Designing your exit plan
What are you going to do with the business?
This may be as short and sweet as ‘I’m closing it’ or ‘I’m selling it’ but either way you must make sure you know exactly what is going to happen once you are gone.
When exiting a position, there are a number of different options open to you.
This may include:
Trade Sale: This is the most commonly used business exit route in both Europe and the US and normally provides a good financial return for the seller. When looking to sell your business it is advisable that you identify a number of possible buyers who may benefit from buying your business.
These could include:
- A family member of close friend
- Approach your competition – buying out a competitor may interest them
Also look in local and national business newspapers and magazines to see if anyone is looking fro a business in your particular sector. Make the most of the internet: join sites that allow you to sell businesses, but always make sure you follow their safety guidelines.
Management Buy-Out (MBO): If your business has more than one manager then this may be an exiting option for you. The other managers will literally buy out your portion of the company.

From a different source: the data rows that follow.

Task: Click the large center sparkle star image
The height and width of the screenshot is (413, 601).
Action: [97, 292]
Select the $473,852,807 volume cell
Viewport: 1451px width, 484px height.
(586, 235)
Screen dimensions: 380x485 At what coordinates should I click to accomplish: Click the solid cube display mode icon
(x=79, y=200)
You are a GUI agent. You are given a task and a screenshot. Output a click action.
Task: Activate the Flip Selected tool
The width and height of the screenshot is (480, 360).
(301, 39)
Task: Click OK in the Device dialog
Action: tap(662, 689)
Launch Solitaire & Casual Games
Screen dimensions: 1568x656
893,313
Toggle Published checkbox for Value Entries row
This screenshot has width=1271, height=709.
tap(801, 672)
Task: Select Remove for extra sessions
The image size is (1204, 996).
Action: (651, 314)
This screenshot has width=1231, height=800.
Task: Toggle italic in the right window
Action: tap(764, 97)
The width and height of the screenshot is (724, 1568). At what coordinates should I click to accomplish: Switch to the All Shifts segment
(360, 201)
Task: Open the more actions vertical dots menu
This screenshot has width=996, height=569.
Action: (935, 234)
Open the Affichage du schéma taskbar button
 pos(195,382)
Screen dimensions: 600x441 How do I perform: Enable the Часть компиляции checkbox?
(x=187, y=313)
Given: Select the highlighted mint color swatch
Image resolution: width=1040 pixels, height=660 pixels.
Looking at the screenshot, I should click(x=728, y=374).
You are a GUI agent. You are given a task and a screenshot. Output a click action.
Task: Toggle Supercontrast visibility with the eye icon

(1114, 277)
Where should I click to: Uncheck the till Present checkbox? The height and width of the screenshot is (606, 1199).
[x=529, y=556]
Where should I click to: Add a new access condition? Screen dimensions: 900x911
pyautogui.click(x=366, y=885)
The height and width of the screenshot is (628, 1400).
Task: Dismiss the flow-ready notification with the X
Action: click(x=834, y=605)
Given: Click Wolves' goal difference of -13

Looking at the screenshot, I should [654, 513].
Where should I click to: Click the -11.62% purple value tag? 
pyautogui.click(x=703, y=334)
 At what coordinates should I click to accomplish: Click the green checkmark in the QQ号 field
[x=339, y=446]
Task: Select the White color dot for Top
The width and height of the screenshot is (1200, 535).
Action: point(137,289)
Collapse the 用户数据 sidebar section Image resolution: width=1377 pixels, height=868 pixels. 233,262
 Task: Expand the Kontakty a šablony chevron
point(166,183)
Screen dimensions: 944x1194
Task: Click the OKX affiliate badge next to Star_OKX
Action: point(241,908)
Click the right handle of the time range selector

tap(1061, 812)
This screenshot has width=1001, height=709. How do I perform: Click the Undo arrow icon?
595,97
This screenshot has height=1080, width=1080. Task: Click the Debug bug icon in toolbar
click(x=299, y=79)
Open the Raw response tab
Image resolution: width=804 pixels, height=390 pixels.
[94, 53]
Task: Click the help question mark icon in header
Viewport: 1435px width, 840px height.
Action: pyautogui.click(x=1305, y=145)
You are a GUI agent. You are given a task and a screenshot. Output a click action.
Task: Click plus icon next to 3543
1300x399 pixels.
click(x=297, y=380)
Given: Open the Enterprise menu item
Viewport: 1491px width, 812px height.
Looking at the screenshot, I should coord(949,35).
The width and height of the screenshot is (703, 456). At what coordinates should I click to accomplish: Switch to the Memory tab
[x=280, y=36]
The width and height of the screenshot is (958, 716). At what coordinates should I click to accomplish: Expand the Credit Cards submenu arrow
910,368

Reasons for undertaking a management buy out may included:
- Not having to shut the company down completely
- Not sacking managers of staff – if someone else took over the company, they may want to bring in their own staff
- Allowing one of the managers to go in a different direction without affecting the company too much
If a management buy out sounds like an option for you then make sure you do the following:
- Talk to the other managers about the process and how to go about it
- Allow the managers enough time to raise the capital to buy you out. Approaching them at the last minute will only lead to bad feelings and they may not have the money to buy you out
- If needs be, train your staff and management team – it is not fair to leave a company without providing them with the skills in order to carry on trading
Management Buy-In (MBI): This involves an external management party buying into the business.
A MBI normally occurs if:
- The business is underperforming
- Additional management would bring in new skills and management input
- The MBI team have particular skills in the market of the business
As a general rule, management buy-ins are more difficult to undertake than management buy-outs. This is because financial lenders and other managers of the company need to be convinced that the MBI candidate has enough experience and capital to invest themselves into the company.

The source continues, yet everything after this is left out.